BRIEF A:
Lay out each line of the records that follow the excerpt below as a numbered list, omitting blank lines and leaving out the pictures.

6. The Building's Other Set-Aside Units

Plaintiff received one of the six apartments in the Building that were set aside for people with disabilities. The five other applicants who received set-aside units were assigned log numbers 2239, 2911, 4382, 4723, and 5804. (Def. 56.1 ¶ 78). Plaintiff therefore had the second-highest (and thus the second-worst) log number of the successful applicants. (Id. at ¶ 82). Each of the five other successful applicants submitted third-party verifications confirming that at least one member of their household had a disability (id. at ¶ 79), and four of the five applicants were (like Plaintiff) voucher recipients (id. at ¶ 80). More specifically, each of the three applicants who received two-bedroom set-aside apartments were voucher recipients. (Id. at ¶ 81).

As the only successful applicant with a higher log number than Plaintiff, the applicant assigned log number 5804 features prominently in this case. This applicant, like Plaintiff, was a voucher recipient and had a household member with a mobility impairment. (Def. 56.1 ¶¶ 83, 84; Earle Decl., Ex. E at 000297). Unlike Plaintiff, however, the applicant received a two-bedroom apartment. (Earle Decl., Ex. E at 000297). The applicant was interviewed by PHSI on August 10, 2017, had his or her application submitted to HPD on September 19, 2017 (i.e., the day after PHSI interviewed Plaintiff and submitted her application to HPD); had his or her application approved by HPD on September 29, 2017 (i.e., one week after HPD approved Plaintiff's application); and signed the lease for the apartment on October 10, 2017. (Pl. Ex. 14).

HPD's director of marketing, Monica Morgan, stated at her deposition that the dates reflected in HPD's paperwork are not exact and are subject to a "margin of error" of "a couple of days." (Snyder Decl., Ex. C at 142:3-8; see also id. at 142:13-143:6 (explaining the source of this potential error)).

(Records for locating words and elements)

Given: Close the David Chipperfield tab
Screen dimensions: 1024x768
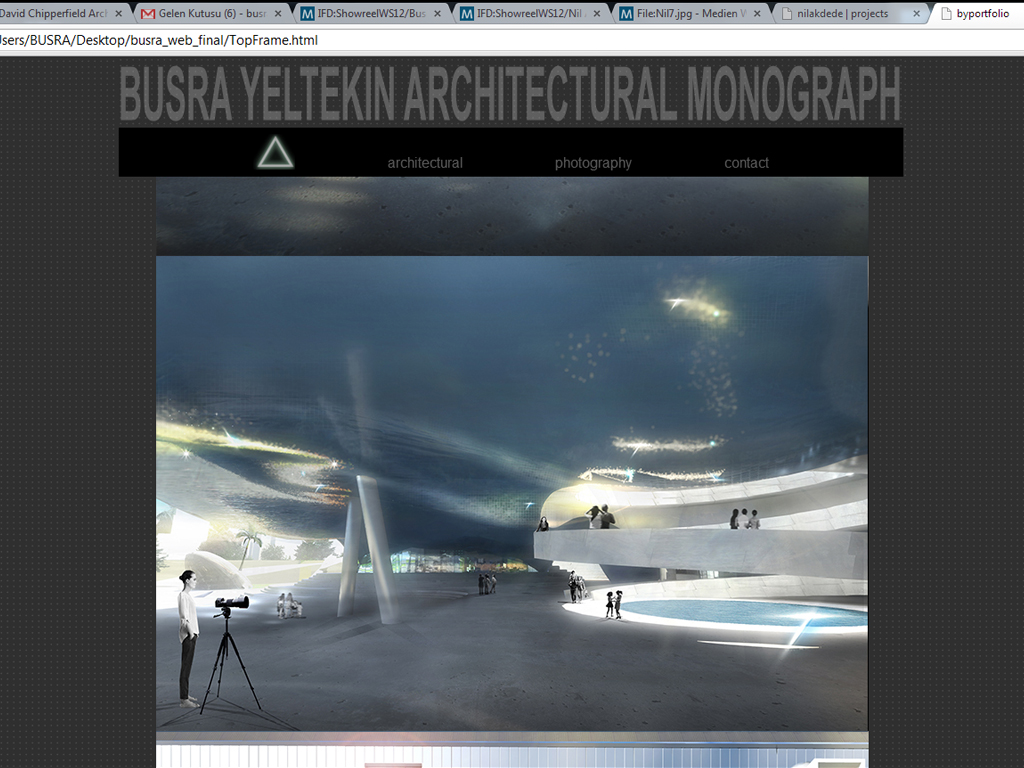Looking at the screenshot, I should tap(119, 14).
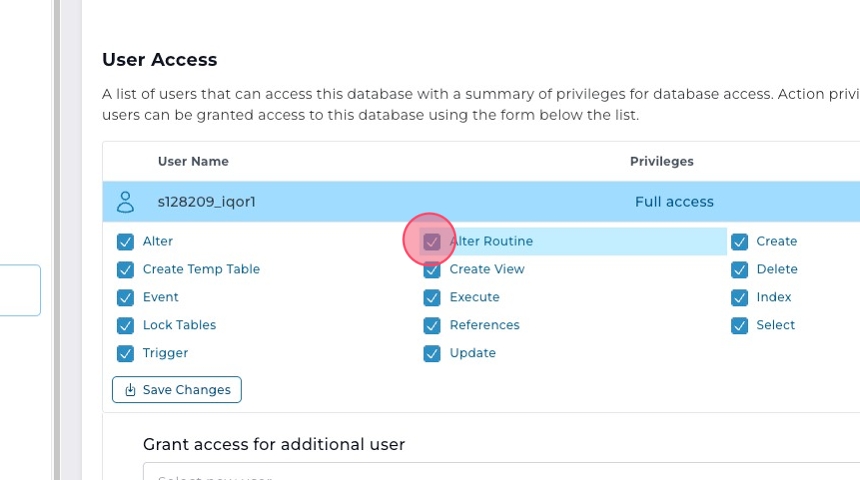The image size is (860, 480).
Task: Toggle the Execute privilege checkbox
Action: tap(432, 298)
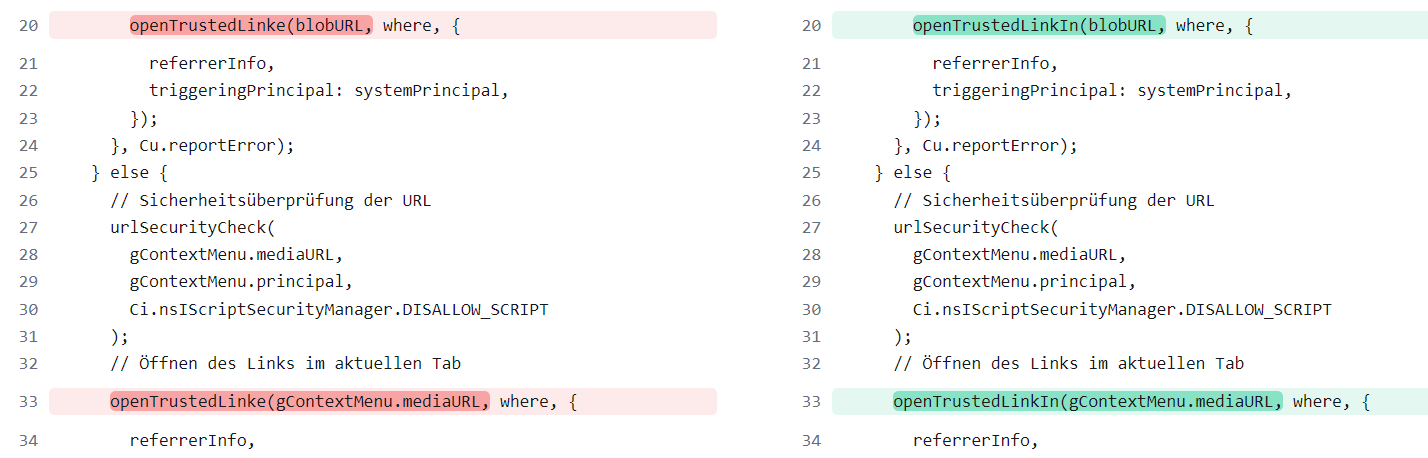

BRIEF B:
Proceed with the excerpt about the building's set-aside apartments, starting after its last sentence.

WRITTEN REPLY A:
1. Given: Close the David Chipperfield tab
2. Screen dimensions: 1024x768
3. Looking at the screenshot, I should tap(119, 14).
4. The image size is (860, 480).
5. Task: Toggle the Execute privilege checkbox
6. Action: tap(432, 298)

WRITTEN REPLY B:
7. Plaintiff's Transfer Request

Plaintiff knew before moving into the Apartment that "it would not adequately serve [her or her son's] needs," but "took the limited option which was offered to [her] family[.]" (Am. Compl. ¶ 22). As expected, Plaintiff and her son soon confirmed that the Apartment was too small to meet their needs. For instance, Plaintiff's son requires equipment "such as a feeding chair, gait trainer and . . . bed," but the Apartment was too small to fit this equipment. (Id.). The lack of space required Plaintiff and her son share the bedroom and made it "impossible to meet his needs and for [Plaintiff] to rest." (Id.).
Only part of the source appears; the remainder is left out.